In the LH2 complex, the two conserved histidines βH30 and αH31 stabilize the B850 ring assembly (Scholes et al. 1999) (Fig. 4b, c), and understanding of the electronic structure of the His/B850 complexes is important for understanding the mechanism of exciton transfer over the BChl ring and the transfer rate from the B800 to the B850. Quantum electronic delocalization couples to distortions of the protein-cofactor “smart” matrix to enhance the transfer rate from the B800 to the B850 in a robust process (Jang et al. 2007). On excitation with blue light, the B800 band is populated, and the transfer to the B850 takes place on a time scale of 0.7–3 ps (Grondelle and Novoderezhkin 2006). While the intraband B800 and interband B800–B850 electronic coherences decay rapidly, the B850 intraband coherence lasts several picaseconds in a wavepacket that is delocalized over several B850 BChls. In order to probe the electronic and protonic states of axial histidines, MAS NMR has been applied in conjunction with site-specific isotope labeling of histidine residues in LH2 complex (Alia et al. 2001, 2004). By means of 1D 15N MAS NMR, our group has shown that the τ nitrogen of β-His30 and α-His31 ligate to the Mg2+ of the B850 BChl a molecules. The hydrogen bonding status of the π nitrogen was reflected by the resonance shift in the 1D 15N spectra. In addition, a 2D homonuclear (13C–13C) MAS NMR experiment, using a phase-sensitive RFDR pulse sequence and a double CP/MAS experiment performed on U–15N and 13C labeled LH2, revealed that axial histidines in LH2 complex carry partial positive charge in an overall neutral Histidine/B850 complex (Alia et al. 2001) (Fig. 7). With DFT calculations these effects were analyzed in detail, and it was established that the histidines are subject to protein-induced strain that forces the histidine imidazole side chain in the positive charge-type electronic configuration as a result of the higher order self-assembly process (Wawrzyniak et al. 2008).

Fig. 7
figure 7

a 2-D homonuclear (13C–13C) and b heteronuclear (1H–13C) dipolar correlation spectrum of [13C6,15N3]-histidine labeled LH2 complex collected in a field of 17.6 T. The spectrum was recorded with a spinning frequency ω r/2π = 12 kHz at a temperature of 230 K. The 1H homonuclear interactions in b were suppressed with PMLG irradiation during proton evolution, applying a RF power corresponding with a nutation frequency of 74.4 kHz. Cross peaks from the cationic histidines (Type 2A) are indicated by (′) and cross peaks from the histidines bound with B850 (Type 2B) are indicated by (*)

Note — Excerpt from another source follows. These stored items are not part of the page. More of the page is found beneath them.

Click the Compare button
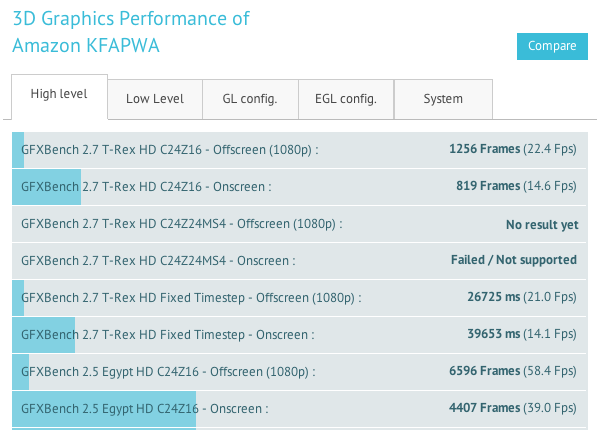 (551, 46)
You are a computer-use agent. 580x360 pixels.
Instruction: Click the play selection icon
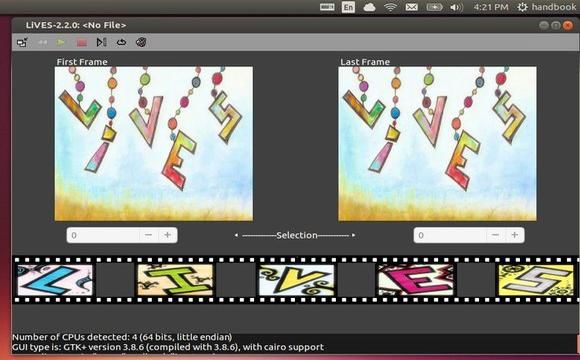coord(101,42)
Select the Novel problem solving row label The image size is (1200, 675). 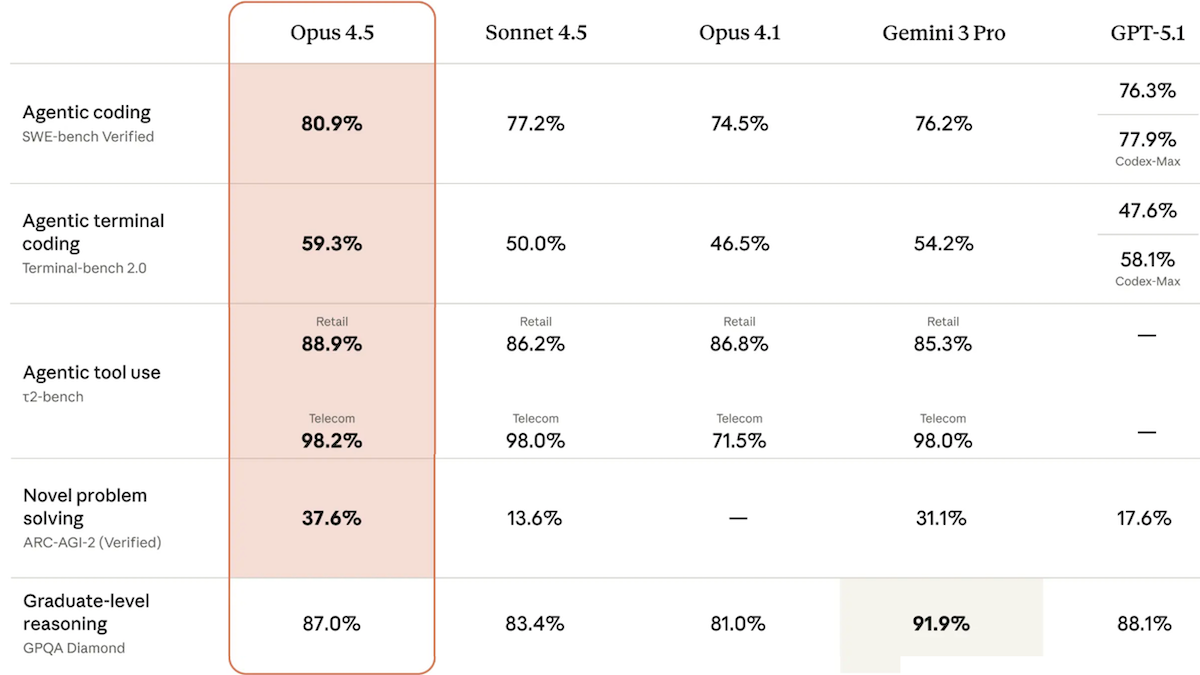click(x=85, y=507)
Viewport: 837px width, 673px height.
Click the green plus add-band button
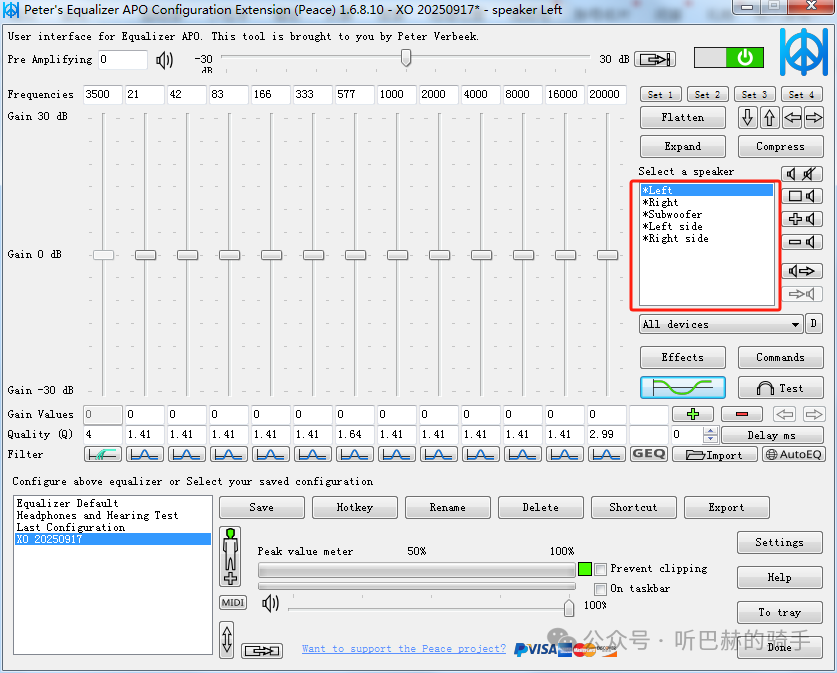(x=692, y=413)
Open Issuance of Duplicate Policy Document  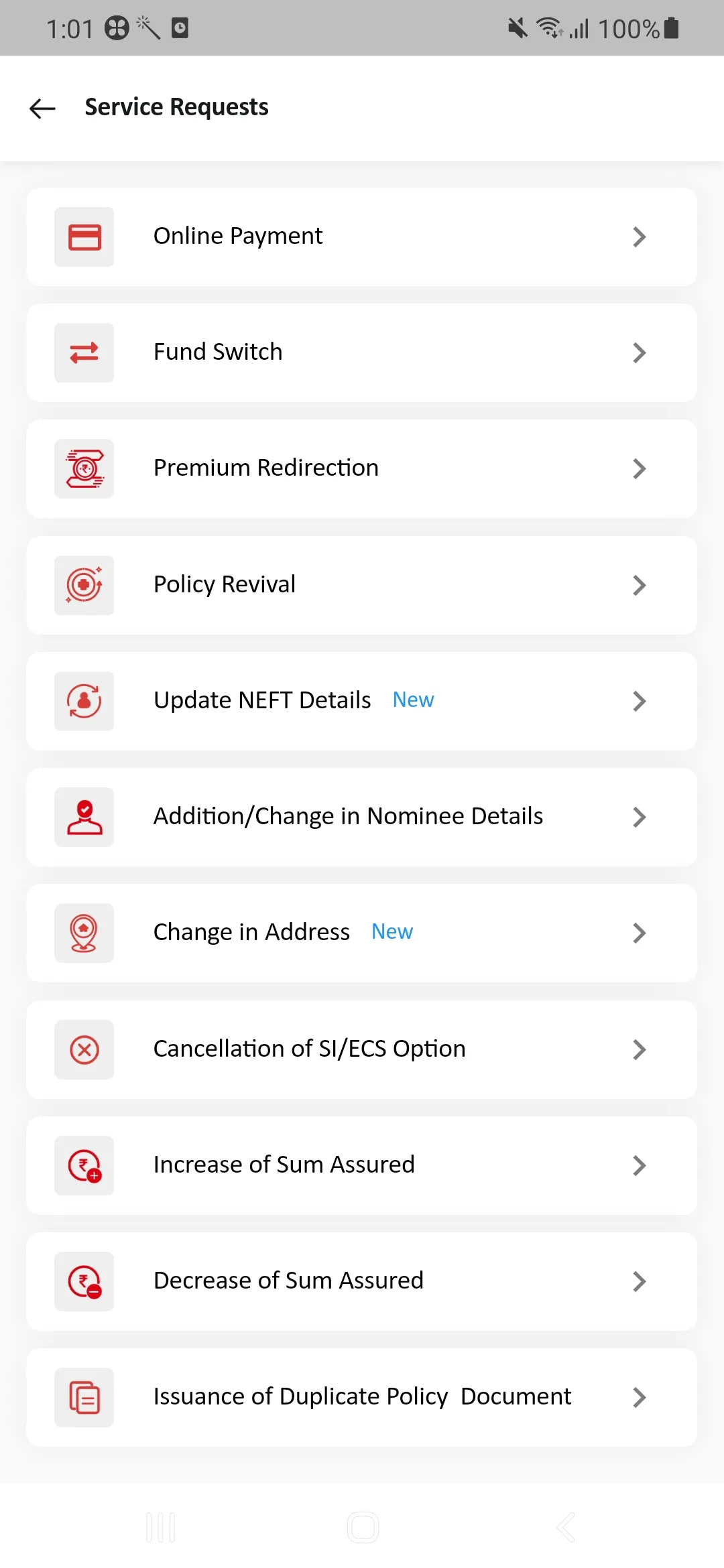(362, 1396)
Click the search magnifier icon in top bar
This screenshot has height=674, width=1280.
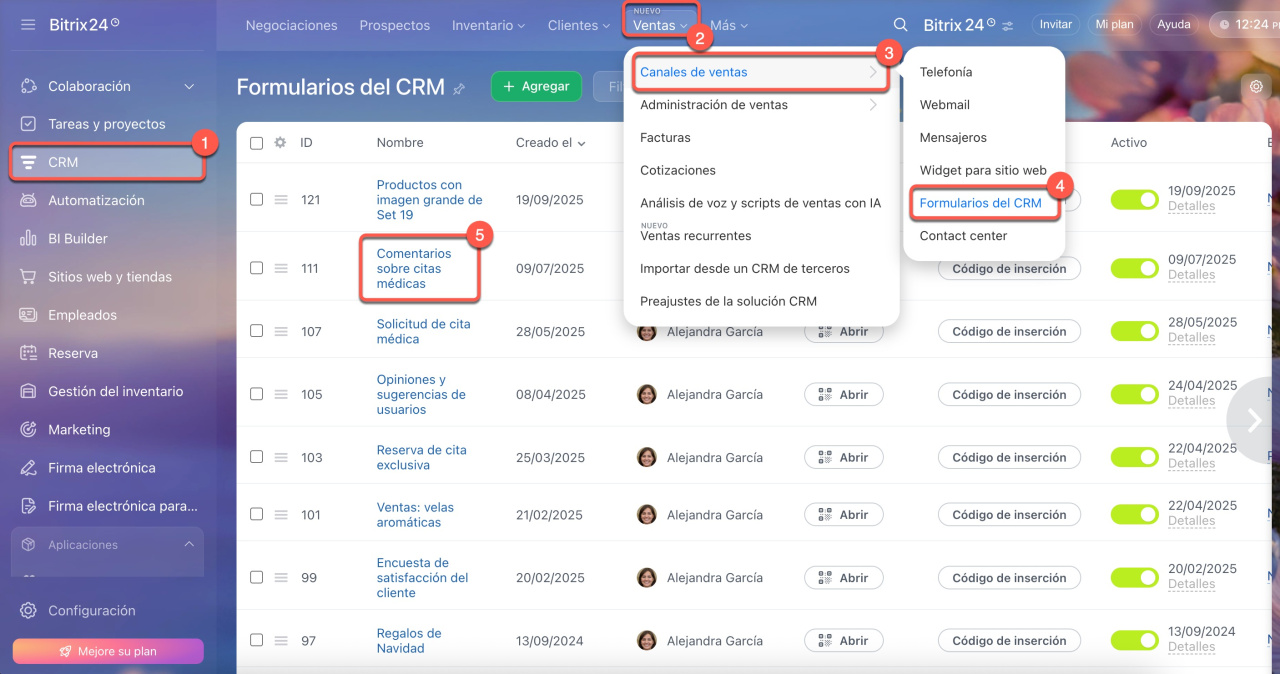tap(900, 25)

In addition to charge transfer, 2D heteronuclear (1H–13C) MAS experiments can assess the electronic delocalization and overlap in a chlorophyll ring. A 2D heteronuclear (1H–13C) MAS NMR experiment was performed using a 2D PMLG decoupled heteronuclear sequence (Alia et al. 2004). Due to significant ring current shift effects experienced by protons of axial histidine present in close proximity to the conjugated porphyrin ring system of B850, their resonances were clearly separated from the resonances of non-axial histidines. The magnitude of these ring current shifts, 2–4 ppm, provides convincing evidence that in the electronic ground state the supermolecular π–π interactions in the assembly of 18 B850 ring in LH2 are very moderate, since they do not quench the ring currents for the individual BChl a/Histidine complexes (Alia et al. 2004).

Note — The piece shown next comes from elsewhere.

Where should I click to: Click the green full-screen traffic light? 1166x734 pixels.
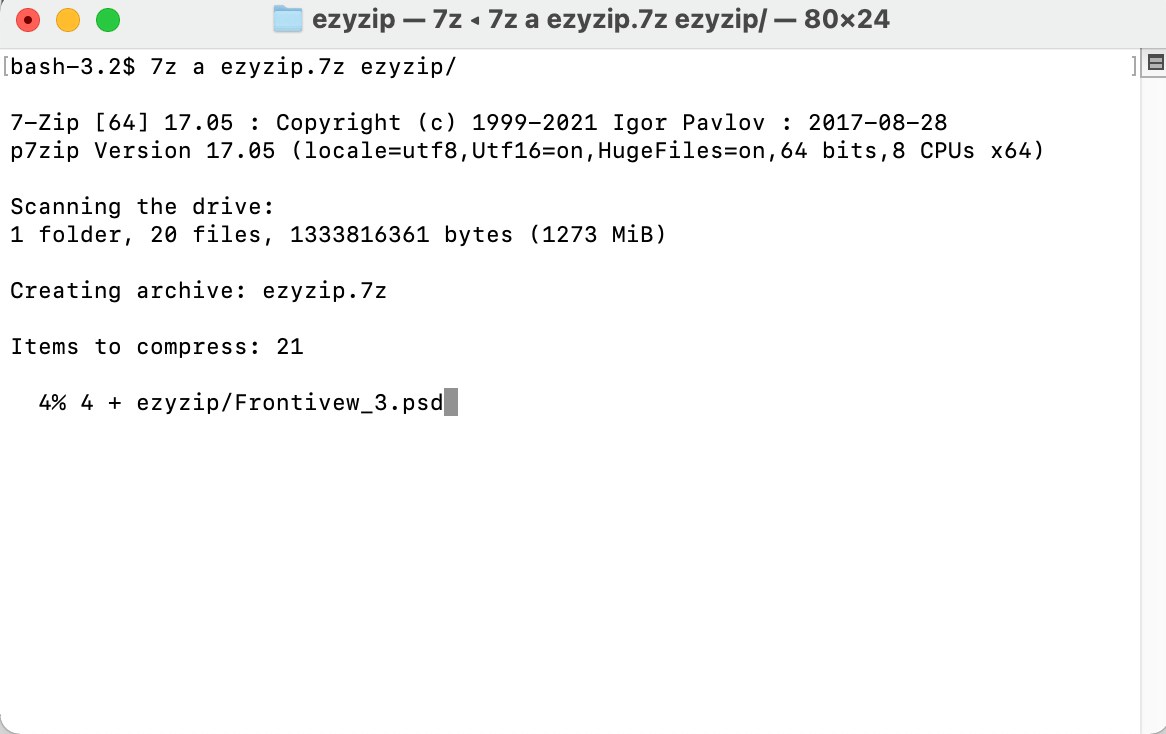coord(107,18)
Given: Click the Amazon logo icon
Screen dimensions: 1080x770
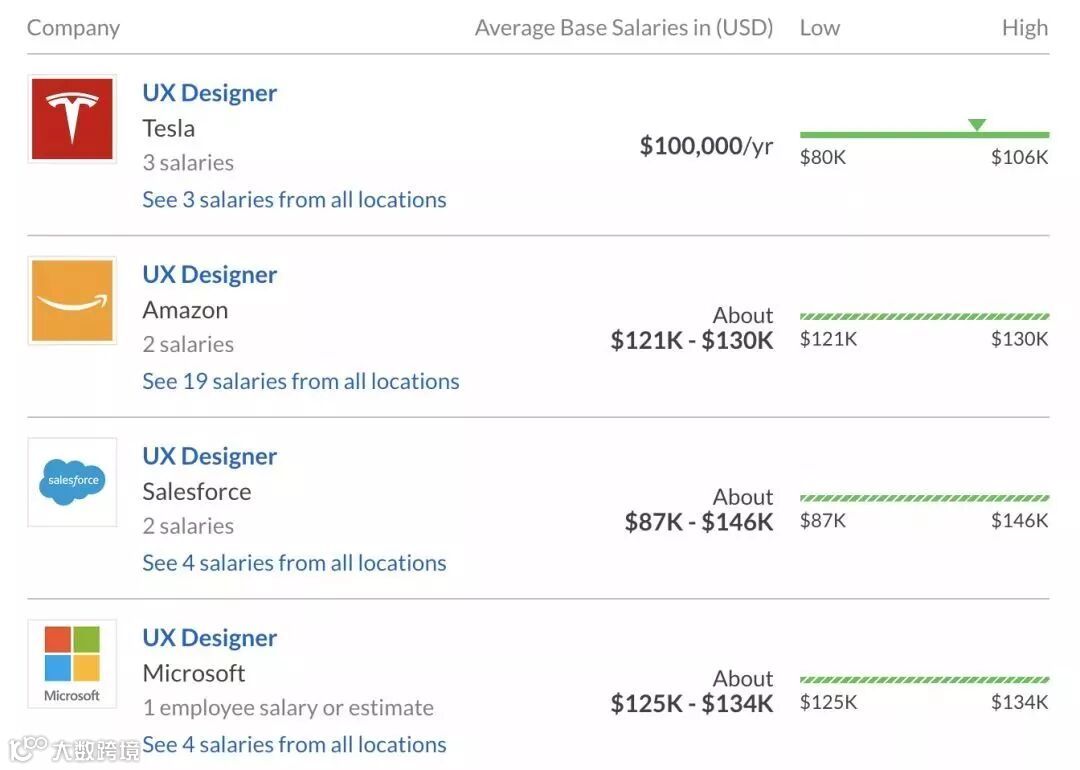Looking at the screenshot, I should click(x=72, y=300).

Histidine residues are main ligands to B(Chl) in all known reaction centers. It appears that histidine has the strongest effect in changing the midpoint potential in the ground state of chlorophylls involved in charge separation (Ivancich et al. 1998). The characterization of histidine signals from LH2 antenna systems and models provides the basis for a detailed structural analysis of the histidines interacting with chlorophyll donor molecules that are involved in charge separation in reaction centers (Alia et al. 2009).

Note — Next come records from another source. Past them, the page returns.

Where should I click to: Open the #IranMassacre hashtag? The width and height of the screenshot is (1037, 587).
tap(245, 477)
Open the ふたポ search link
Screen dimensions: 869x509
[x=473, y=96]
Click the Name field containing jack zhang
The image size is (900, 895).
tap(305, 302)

In conclusion, MAS NMR is an area of technological growth, for resolving structure and for structure–function studies. The technology provides access to photosynthetic assemblies in the natural membrane environment, when they are inaccessible to X-ray and other diffraction methods. Going beyond X-ray, with MAS NMR it is possible to resolve molecular mechanisms in the ground state, which are behind the function of these important systems in Nature.